What you are asked to do>
Where the listing below reaches the line containing "Task: Open chart settings sliders icon", start writing out lines exactly, and stop once the line containing "Screen dimensions: 900x488" has been written.

Exercise inputs>
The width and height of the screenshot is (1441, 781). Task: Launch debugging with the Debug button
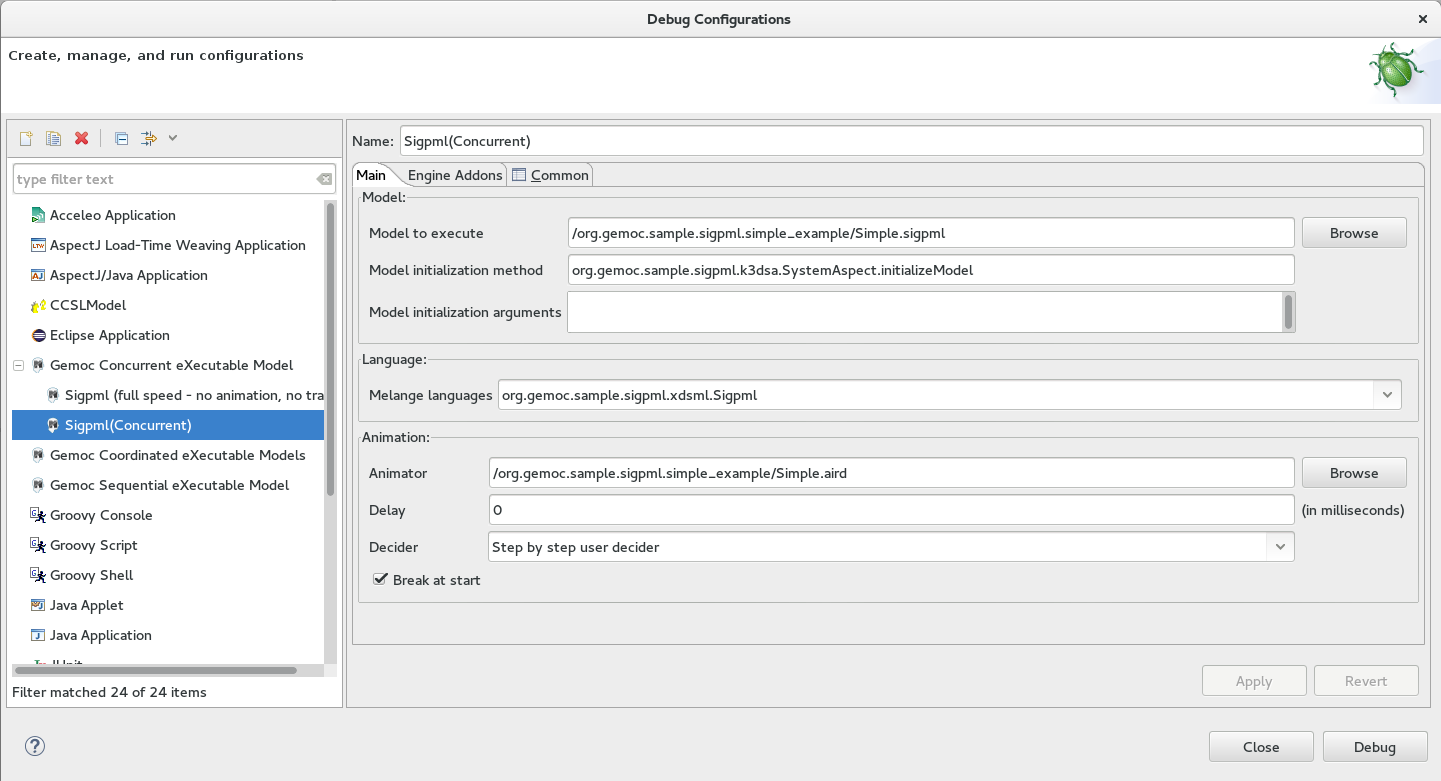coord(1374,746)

* * *

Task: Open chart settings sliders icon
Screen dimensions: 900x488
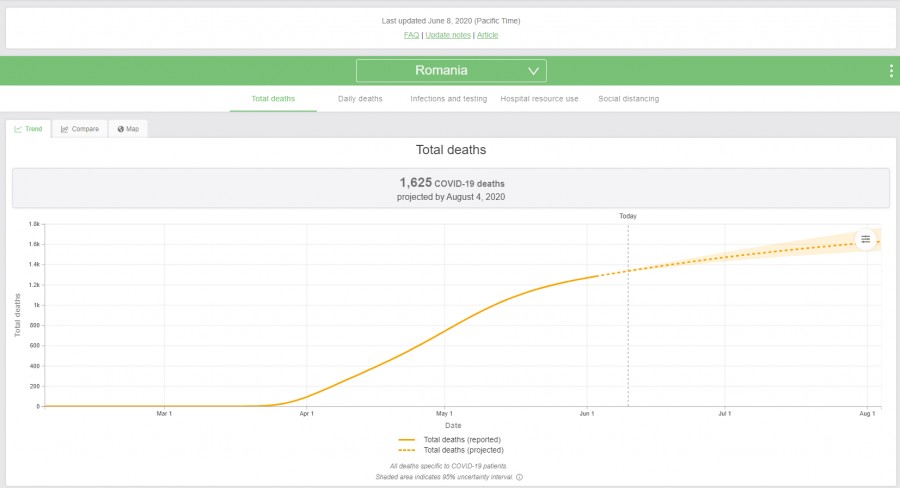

* * *

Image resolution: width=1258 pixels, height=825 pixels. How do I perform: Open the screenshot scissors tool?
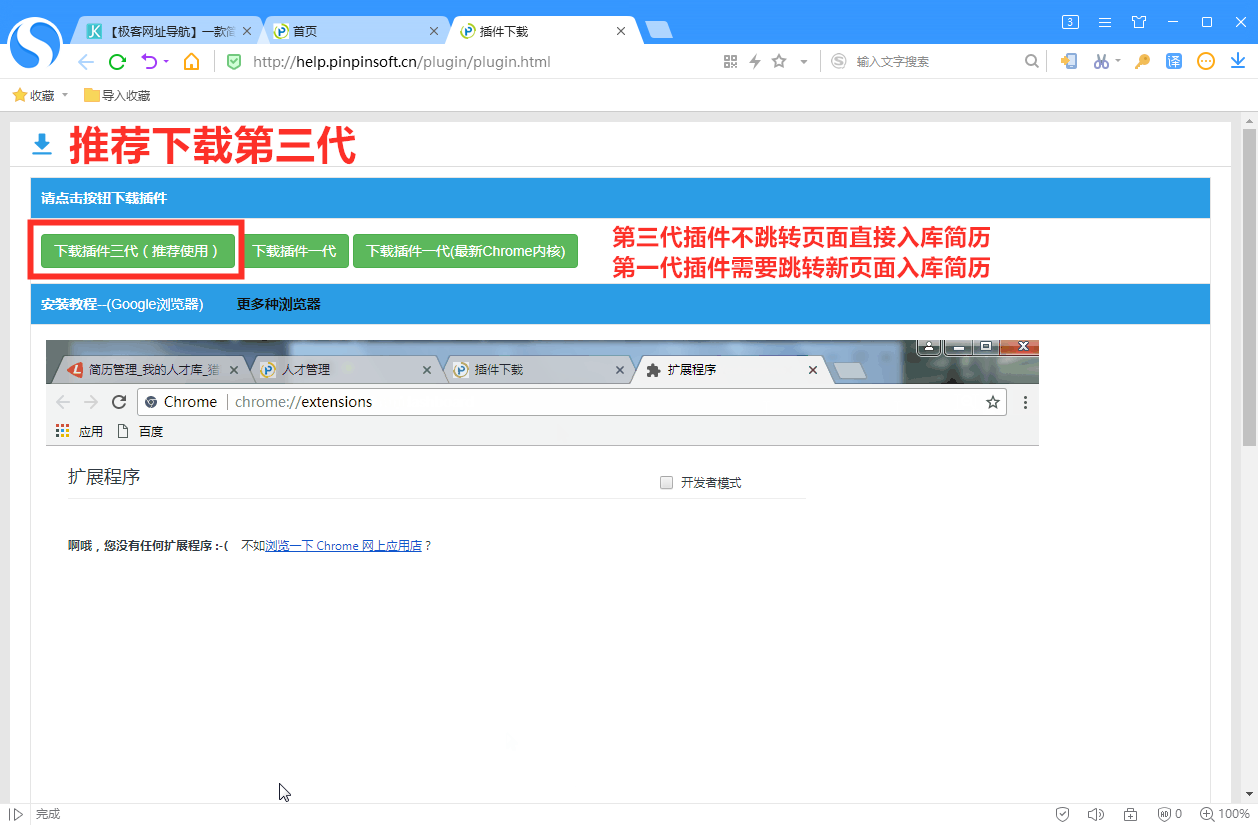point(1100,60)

Completed exercise>
Task: Open chart settings sliders icon
Screen dimensions: 900x488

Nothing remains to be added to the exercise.